El no de los niños
El no de los niños
[marzo 2007]
Corren malos tiempos para el no de los niños. Y, aunque sólo fuera por eso, dentro de un programa de protección de especies amenazadas de extinción, habría que defenderlo: no frente al “sí de las niñas” (Fernández de Moratín no entra en esto), sino frente al no de los padres, de los adultos, que, revestido de seductoras razones educativas, está volviendo por sus poderosos fueros.
“Padres permisivos, hijos tiranos” reza un eslogan pedagógico que tiene ahora por adalid a un pediatra francés, Aldo Naouri, autor de polémicos “best sellers”. El prurito de escandalizar, adornado con medias verdades, y contra fantasmas de la tribu, siempre vende.
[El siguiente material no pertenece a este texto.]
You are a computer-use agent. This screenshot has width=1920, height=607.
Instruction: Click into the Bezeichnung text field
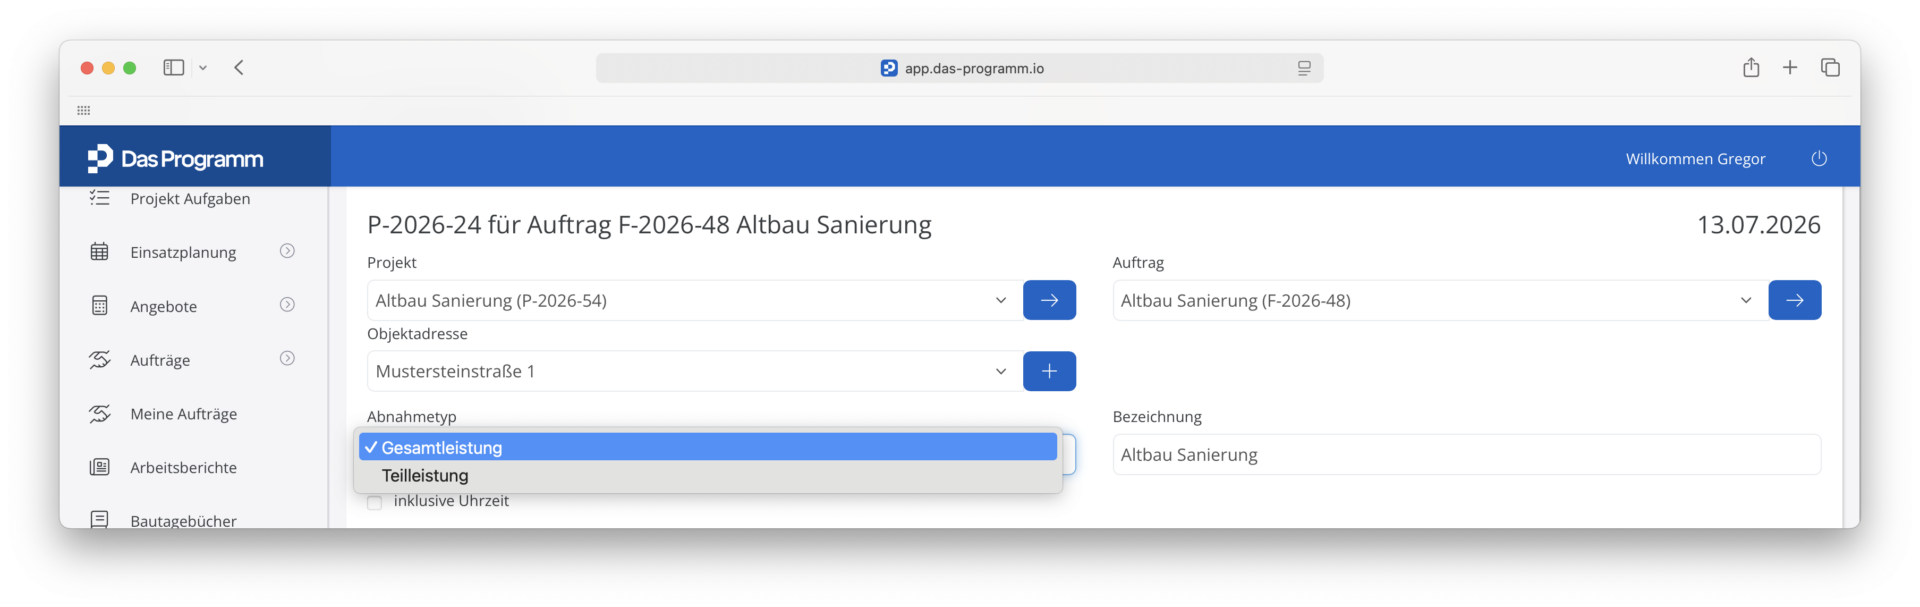(x=1467, y=454)
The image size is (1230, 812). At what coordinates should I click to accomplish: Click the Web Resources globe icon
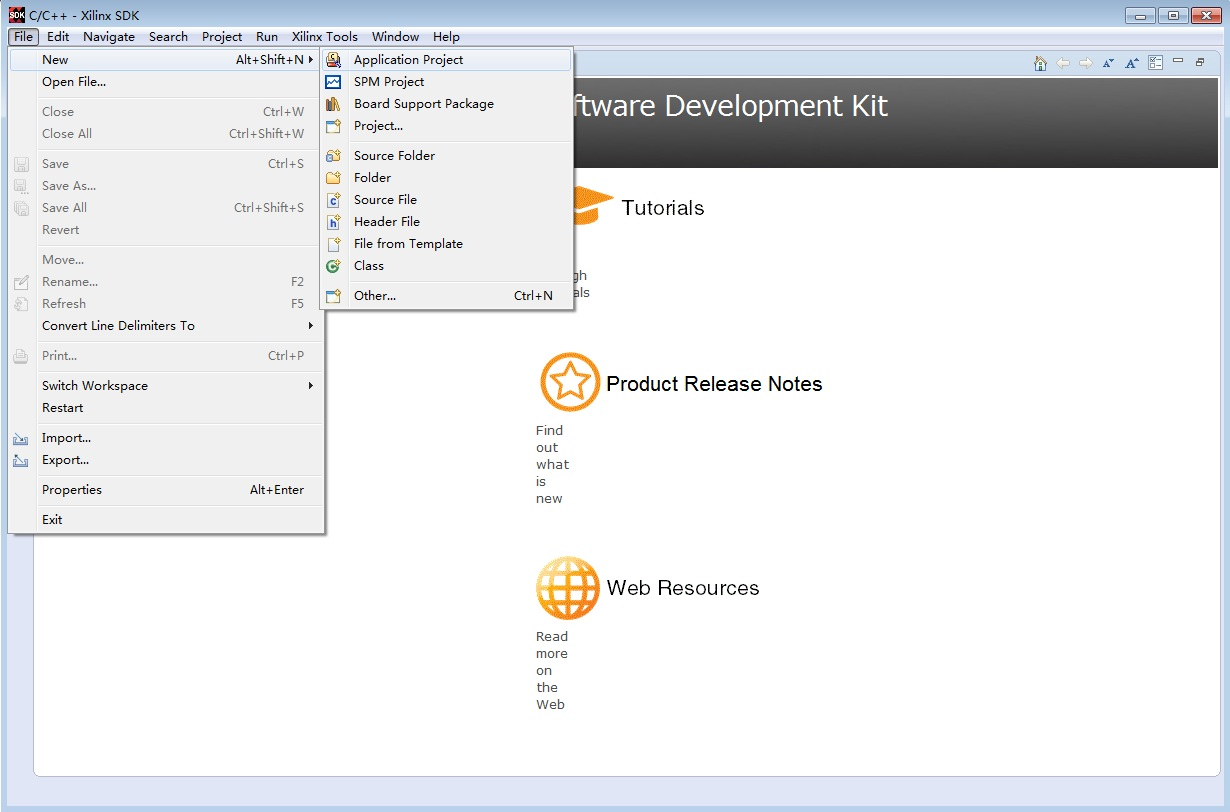[567, 588]
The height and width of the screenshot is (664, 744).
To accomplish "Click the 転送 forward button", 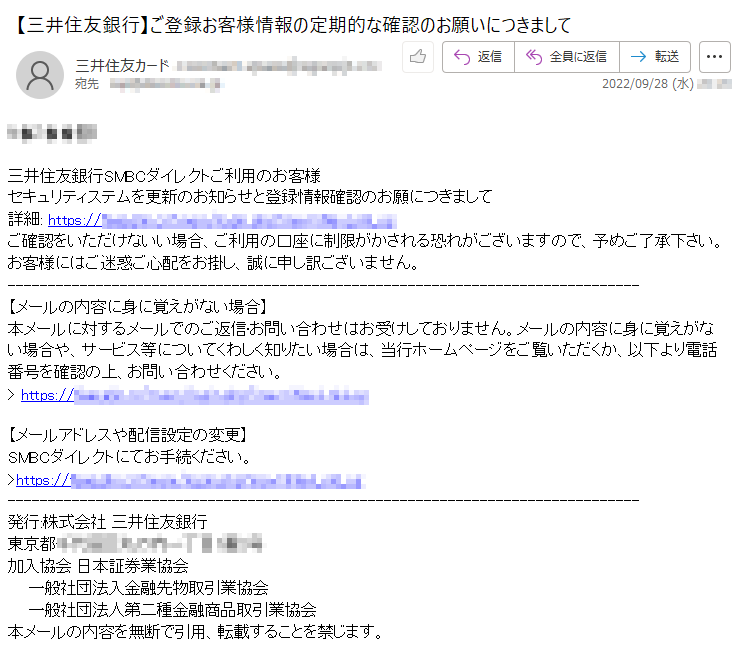I will [x=655, y=57].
Contra el fantasma de una supuesta permisividad dominante en las familias, y con la media verdad de que una educación permisiva genera niños consentidos, que luego serán adolescentes asociales, Naouri pide mano dura desde los primeros meses de vida: educar es frustrar y el uso del no, el de los padres, los adultos, es la mejor herramienta para educar.
No es difícil refutar todos y cada uno de los supuestos de esa tesis: en las familias de hoy sigue habiendo más domesticación -cuando no represión- que permisividad; los daños de ésta, en el peor de los casos, no son mayores que los de una crianza frustrante y represiva; los futuros tiranos provienen de padres tiranos más que de padres o madres liberales. Lo que pasa es que algunos padres de hoy continúan añorando tiempos en que los hijos eran dóciles en grado enfermizo, al igual que algunos hombres hoy añoran tiempos en que lo eran las mujeres.
La paleontología parece haber acudido en socorro de los seudo-maestros de la frustración. Presumen algunos investigadores que la primera palabra del lenguaje humano fue el “no”, el de nuestros ancestros adultos a sus crías. Puede que haya sido así y que en ello gane crédito la idea de que educar es decir no. Debe concederse: si educar es inculcar, adiestrar, domesticar, no hay duda. Así se educa –o, más bien, se adiestra- a los animales domésticos y a los del circo. El “no” de los adultos trata de conseguir el sí de las niñas y de los niños: “sí, bwana”.
Desde luego, una educación genuina, no mero adiestramiento, exige no pocas veces decir no: consiste en decirlo a tiempo y en los momentos oportunos, mediante negativas no indiscriminadas, que instruirán al niño en el necesario aplazamiento -o rodeo otras veces- en el logro de ciertos bienes ansiados. El punto crítico es la relativa proporción de los “noes” y los “síes”, tanto los absolutos, como los condicionados: sí o no “con tal de que…”, bajo condiciones bien especificadas, casi contractuales, a manera de un contrato educativo, que será el primer contrato social del niño a través de las personas de sus padres y sus maestros.
Cualquiera que haya sido la primera palabra del lenguaje de nuestros antepasados en la prehistoria, lo cierto y contundente, por otra parte, es que en el desarrollo del niño, de cada niño, “no” es una de sus primeras palabras. Los niños suelen decir “no” antes que “sí”, lo que no deja de suscitar admiración. Por lo general, puede decir no el que tiene el poder: el adulto frente al niño. Por eso mismo, es tanto más impresionante el niño –o el siervo, el adulto bajo dominio ajeno- que con razón, y aun sin ella, se alza insumiso y dice “no”. Magnífico indicio, pues, de salud mental, del precoz despertar de la razón, el “no” de los niños; señal inequívoca de madurez mental, igualmente, el “no” de los adultos.
El “no” del súbdito es política y socialmente incorrecto. Tanto lo es que Goethe, en el Fausto, caracterizó al diablo como “el espíritu que dice no”. Ahora bien, contra cualquier demonización del “no”, algún filósofo ha sostenido que la capacidad de decir “no”, la insumisión, es el distintivo del espíritu, y no sólo de un espíritu maligno. La razón crítica reside en la negación más que en la afirmación.
Políticamente incorrecto, abroquelarse en un “no” desobediente es a menudo necesario para mantener la salud mental y no sólo la independencia. Puede que resulte a veces un poco diabólico. Pero hace falta aprender a decirlo al igual que de forma espontánea, y sin maldad, lo dicen los más pequeños. Diablillos y diablesas: eso, desde luego, son los niños y las niñas que dicen “no”; lo son también los hombres y las mujeres que con infantil ingenuidad y libertad de juicio perseveran pertinaces e insumisos en algunos “noes” indispensables para no quedar asfixiados. Si resulta abrupto decirlo a secas, siempre cabe –y a menudo conviene- acompañarlo de una palabra amable como el “no, gracias” o de una ironía como la de que “me lo prohíbe mi religión”.